What you have to do –
Please return each of the entries that follow, unchanged in every word.

Exercise input –
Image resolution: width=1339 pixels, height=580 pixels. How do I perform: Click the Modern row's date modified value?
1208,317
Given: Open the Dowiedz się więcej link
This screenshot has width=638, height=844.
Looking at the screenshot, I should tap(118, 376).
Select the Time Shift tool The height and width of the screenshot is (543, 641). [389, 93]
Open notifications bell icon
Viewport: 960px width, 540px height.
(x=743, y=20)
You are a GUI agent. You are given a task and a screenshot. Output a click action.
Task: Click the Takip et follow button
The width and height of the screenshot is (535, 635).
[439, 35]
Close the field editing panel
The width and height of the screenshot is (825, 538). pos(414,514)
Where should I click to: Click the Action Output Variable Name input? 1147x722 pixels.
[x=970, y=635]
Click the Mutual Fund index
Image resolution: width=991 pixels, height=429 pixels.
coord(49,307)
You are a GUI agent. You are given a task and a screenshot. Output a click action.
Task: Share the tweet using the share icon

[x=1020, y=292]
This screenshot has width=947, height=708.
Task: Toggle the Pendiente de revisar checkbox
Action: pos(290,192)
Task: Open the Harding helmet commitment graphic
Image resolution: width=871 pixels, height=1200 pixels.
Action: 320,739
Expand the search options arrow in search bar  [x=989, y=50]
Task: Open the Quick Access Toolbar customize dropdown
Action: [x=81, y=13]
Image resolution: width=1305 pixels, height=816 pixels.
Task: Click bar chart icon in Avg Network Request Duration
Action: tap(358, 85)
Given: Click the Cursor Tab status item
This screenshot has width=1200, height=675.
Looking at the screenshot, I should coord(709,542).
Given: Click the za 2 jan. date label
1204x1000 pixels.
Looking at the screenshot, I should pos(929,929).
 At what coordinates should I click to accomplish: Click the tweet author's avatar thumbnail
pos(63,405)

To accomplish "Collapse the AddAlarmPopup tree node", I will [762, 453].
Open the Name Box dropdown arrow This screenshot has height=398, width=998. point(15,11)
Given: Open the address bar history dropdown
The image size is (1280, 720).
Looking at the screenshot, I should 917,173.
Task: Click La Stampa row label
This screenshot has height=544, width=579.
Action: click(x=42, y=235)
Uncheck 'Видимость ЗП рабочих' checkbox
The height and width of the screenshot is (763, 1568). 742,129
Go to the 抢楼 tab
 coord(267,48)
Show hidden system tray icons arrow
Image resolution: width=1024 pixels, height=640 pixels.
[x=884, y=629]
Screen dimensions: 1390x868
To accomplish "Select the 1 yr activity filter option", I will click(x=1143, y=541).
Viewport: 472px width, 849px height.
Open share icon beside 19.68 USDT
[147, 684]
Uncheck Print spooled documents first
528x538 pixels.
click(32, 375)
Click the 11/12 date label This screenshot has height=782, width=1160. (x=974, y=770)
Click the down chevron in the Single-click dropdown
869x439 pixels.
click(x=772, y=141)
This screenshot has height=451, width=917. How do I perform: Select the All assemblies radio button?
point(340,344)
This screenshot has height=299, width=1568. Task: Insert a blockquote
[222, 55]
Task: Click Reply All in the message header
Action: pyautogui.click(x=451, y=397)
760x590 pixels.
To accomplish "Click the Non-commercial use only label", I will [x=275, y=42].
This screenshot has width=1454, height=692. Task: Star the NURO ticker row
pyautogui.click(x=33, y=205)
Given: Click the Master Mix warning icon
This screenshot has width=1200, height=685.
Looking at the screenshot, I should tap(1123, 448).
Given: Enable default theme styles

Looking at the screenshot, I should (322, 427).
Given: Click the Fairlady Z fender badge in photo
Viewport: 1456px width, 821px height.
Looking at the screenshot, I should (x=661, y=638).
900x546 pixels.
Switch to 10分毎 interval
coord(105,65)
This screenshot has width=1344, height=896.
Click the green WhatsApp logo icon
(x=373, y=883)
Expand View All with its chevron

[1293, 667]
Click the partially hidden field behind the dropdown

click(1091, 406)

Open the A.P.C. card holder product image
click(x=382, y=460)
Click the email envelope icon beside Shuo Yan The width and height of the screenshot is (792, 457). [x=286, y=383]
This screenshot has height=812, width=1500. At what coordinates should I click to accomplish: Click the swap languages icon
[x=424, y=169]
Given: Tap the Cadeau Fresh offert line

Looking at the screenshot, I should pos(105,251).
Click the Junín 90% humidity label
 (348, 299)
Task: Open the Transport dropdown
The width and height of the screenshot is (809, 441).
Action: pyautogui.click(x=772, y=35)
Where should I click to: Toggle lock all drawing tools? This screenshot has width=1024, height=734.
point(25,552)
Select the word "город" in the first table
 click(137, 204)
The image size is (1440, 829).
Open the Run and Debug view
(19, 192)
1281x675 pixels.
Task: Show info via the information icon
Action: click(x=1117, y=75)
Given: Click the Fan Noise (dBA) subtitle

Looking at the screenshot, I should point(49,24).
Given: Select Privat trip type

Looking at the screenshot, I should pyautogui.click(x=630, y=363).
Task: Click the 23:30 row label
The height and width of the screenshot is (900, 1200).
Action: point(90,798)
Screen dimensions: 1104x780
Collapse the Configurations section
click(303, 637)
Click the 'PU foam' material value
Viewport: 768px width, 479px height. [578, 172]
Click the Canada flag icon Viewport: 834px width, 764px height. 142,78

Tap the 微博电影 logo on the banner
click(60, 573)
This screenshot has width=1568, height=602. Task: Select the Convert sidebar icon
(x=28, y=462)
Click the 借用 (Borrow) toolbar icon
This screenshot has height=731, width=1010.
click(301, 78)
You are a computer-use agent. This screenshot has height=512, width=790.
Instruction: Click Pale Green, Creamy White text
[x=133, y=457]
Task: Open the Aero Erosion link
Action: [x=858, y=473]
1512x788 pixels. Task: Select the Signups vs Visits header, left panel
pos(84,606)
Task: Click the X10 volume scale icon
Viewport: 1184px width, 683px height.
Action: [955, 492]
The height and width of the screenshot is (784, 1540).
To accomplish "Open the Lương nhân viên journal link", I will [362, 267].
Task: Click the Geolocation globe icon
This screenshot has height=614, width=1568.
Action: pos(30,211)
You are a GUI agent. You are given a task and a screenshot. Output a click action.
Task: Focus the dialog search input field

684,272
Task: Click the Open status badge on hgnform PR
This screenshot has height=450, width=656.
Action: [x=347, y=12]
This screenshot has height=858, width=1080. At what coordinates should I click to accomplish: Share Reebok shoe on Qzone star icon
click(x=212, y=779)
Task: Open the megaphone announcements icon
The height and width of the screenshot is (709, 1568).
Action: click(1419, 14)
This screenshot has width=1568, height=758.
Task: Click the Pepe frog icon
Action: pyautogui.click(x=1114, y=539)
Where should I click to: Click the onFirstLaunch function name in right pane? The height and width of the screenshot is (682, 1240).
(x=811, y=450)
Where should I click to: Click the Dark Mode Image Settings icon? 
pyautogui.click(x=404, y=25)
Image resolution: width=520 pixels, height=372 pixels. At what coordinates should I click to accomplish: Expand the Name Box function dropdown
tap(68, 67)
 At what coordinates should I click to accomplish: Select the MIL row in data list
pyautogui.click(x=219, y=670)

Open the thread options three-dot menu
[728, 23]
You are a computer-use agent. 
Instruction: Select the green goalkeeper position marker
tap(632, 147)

Response to the task –
Image resolution: width=1339 pixels, height=580 pixels. How do I perform: Click the Modern row's date modified value?
1208,317
Given: Open the Dowiedz się więcej link
This screenshot has width=638, height=844.
Looking at the screenshot, I should tap(118, 376).
Select the Time Shift tool The height and width of the screenshot is (543, 641). [389, 93]
Open notifications bell icon
Viewport: 960px width, 540px height.
(x=743, y=20)
You are a GUI agent. You are given a task and a screenshot. Output a click action.
Task: Click the Takip et follow button
The width and height of the screenshot is (535, 635).
[439, 35]
Close the field editing panel
The width and height of the screenshot is (825, 538). pos(414,514)
Where should I click to: Click the Action Output Variable Name input? 1147x722 pixels.
[x=970, y=635]
Click the Mutual Fund index
Image resolution: width=991 pixels, height=429 pixels.
coord(49,307)
You are a GUI agent. You are given a task and a screenshot. Output a click action.
Task: Share the tweet using the share icon

[x=1020, y=292]
This screenshot has width=947, height=708.
Task: Toggle the Pendiente de revisar checkbox
Action: pos(290,192)
Task: Open the Harding helmet commitment graphic
Image resolution: width=871 pixels, height=1200 pixels.
Action: 320,739
Expand the search options arrow in search bar  [x=989, y=50]
Task: Open the Quick Access Toolbar customize dropdown
Action: [x=81, y=13]
Image resolution: width=1305 pixels, height=816 pixels.
Task: Click bar chart icon in Avg Network Request Duration
Action: tap(358, 85)
Given: Click the Cursor Tab status item
This screenshot has width=1200, height=675.
Looking at the screenshot, I should coord(709,542).
Given: Click the za 2 jan. date label
1204x1000 pixels.
Looking at the screenshot, I should pos(929,929).
 At what coordinates should I click to accomplish: Click the tweet author's avatar thumbnail
pos(63,405)

To accomplish "Collapse the AddAlarmPopup tree node", I will [762, 453].
Open the Name Box dropdown arrow This screenshot has height=398, width=998. point(15,11)
Given: Open the address bar history dropdown
The image size is (1280, 720).
Looking at the screenshot, I should 917,173.
Task: Click La Stampa row label
This screenshot has height=544, width=579.
Action: click(x=42, y=235)
Uncheck 'Видимость ЗП рабочих' checkbox
The height and width of the screenshot is (763, 1568). 742,129
Go to the 抢楼 tab
 coord(267,48)
Show hidden system tray icons arrow
Image resolution: width=1024 pixels, height=640 pixels.
[x=884, y=629]
Screen dimensions: 1390x868
To accomplish "Select the 1 yr activity filter option", I will click(x=1143, y=541).
Viewport: 472px width, 849px height.
Open share icon beside 19.68 USDT
[147, 684]
Uncheck Print spooled documents first
528x538 pixels.
click(32, 375)
Click the 11/12 date label This screenshot has height=782, width=1160. (x=974, y=770)
Click the down chevron in the Single-click dropdown
869x439 pixels.
click(x=772, y=141)
This screenshot has height=451, width=917. How do I perform: Select the All assemblies radio button?
point(340,344)
This screenshot has height=299, width=1568. Task: Insert a blockquote
[222, 55]
Task: Click Reply All in the message header
Action: pyautogui.click(x=451, y=397)
760x590 pixels.
To accomplish "Click the Non-commercial use only label", I will [x=275, y=42].
This screenshot has width=1454, height=692. Task: Star the NURO ticker row
pyautogui.click(x=33, y=205)
Given: Click the Master Mix warning icon
This screenshot has width=1200, height=685.
Looking at the screenshot, I should tap(1123, 448).
Given: Enable default theme styles

Looking at the screenshot, I should (322, 427).
Given: Click the Fairlady Z fender badge in photo
Viewport: 1456px width, 821px height.
Looking at the screenshot, I should (x=661, y=638).
900x546 pixels.
Switch to 10分毎 interval
coord(105,65)
This screenshot has width=1344, height=896.
Click the green WhatsApp logo icon
(x=373, y=883)
Expand View All with its chevron

[1293, 667]
Click the partially hidden field behind the dropdown

click(1091, 406)

Open the A.P.C. card holder product image
click(x=382, y=460)
Click the email envelope icon beside Shuo Yan The width and height of the screenshot is (792, 457). [x=286, y=383]
This screenshot has height=812, width=1500. At what coordinates should I click to accomplish: Click the swap languages icon
[x=424, y=169]
Given: Tap the Cadeau Fresh offert line

Looking at the screenshot, I should pos(105,251).
Click the Junín 90% humidity label
 (348, 299)
Task: Open the Transport dropdown
The width and height of the screenshot is (809, 441).
Action: pyautogui.click(x=772, y=35)
Where should I click to: Toggle lock all drawing tools? This screenshot has width=1024, height=734.
point(25,552)
Select the word "город" in the first table
 click(137, 204)
The image size is (1440, 829).
Open the Run and Debug view
(19, 192)
1281x675 pixels.
Task: Show info via the information icon
Action: click(x=1117, y=75)
Given: Click the Fan Noise (dBA) subtitle

Looking at the screenshot, I should point(49,24).
Given: Select Privat trip type

Looking at the screenshot, I should pyautogui.click(x=630, y=363).
Task: Click the 23:30 row label
The height and width of the screenshot is (900, 1200).
Action: point(90,798)
Screen dimensions: 1104x780
Collapse the Configurations section
click(303, 637)
Click the 'PU foam' material value
Viewport: 768px width, 479px height. [578, 172]
Click the Canada flag icon Viewport: 834px width, 764px height. 142,78

Tap the 微博电影 logo on the banner
click(60, 573)
This screenshot has width=1568, height=602. Task: Select the Convert sidebar icon
(x=28, y=462)
Click the 借用 (Borrow) toolbar icon
This screenshot has height=731, width=1010.
click(301, 78)
You are a computer-use agent. This screenshot has height=512, width=790.
Instruction: Click Pale Green, Creamy White text
[x=133, y=457]
Task: Open the Aero Erosion link
Action: [x=858, y=473]
1512x788 pixels. Task: Select the Signups vs Visits header, left panel
pos(84,606)
Task: Click the X10 volume scale icon
Viewport: 1184px width, 683px height.
Action: [955, 492]
The height and width of the screenshot is (784, 1540).
To accomplish "Open the Lương nhân viên journal link", I will [362, 267].
Task: Click the Geolocation globe icon
This screenshot has height=614, width=1568.
Action: pos(30,211)
You are a GUI agent. You are given a task and a screenshot. Output a click action.
Task: Focus the dialog search input field

684,272
Task: Click the Open status badge on hgnform PR
This screenshot has height=450, width=656.
Action: [x=347, y=12]
This screenshot has height=858, width=1080. At what coordinates should I click to accomplish: Share Reebok shoe on Qzone star icon
click(x=212, y=779)
Task: Open the megaphone announcements icon
The height and width of the screenshot is (709, 1568).
Action: click(1419, 14)
This screenshot has width=1568, height=758.
Task: Click the Pepe frog icon
Action: pyautogui.click(x=1114, y=539)
Where should I click to: Click the onFirstLaunch function name in right pane? The height and width of the screenshot is (682, 1240).
(x=811, y=450)
Where should I click to: Click the Dark Mode Image Settings icon? 
pyautogui.click(x=404, y=25)
Image resolution: width=520 pixels, height=372 pixels. At what coordinates should I click to accomplish: Expand the Name Box function dropdown
tap(68, 67)
 At what coordinates should I click to accomplish: Select the MIL row in data list
pyautogui.click(x=219, y=670)

Open the thread options three-dot menu
[728, 23]
You are a computer-use agent. 
Instruction: Select the green goalkeeper position marker
tap(632, 147)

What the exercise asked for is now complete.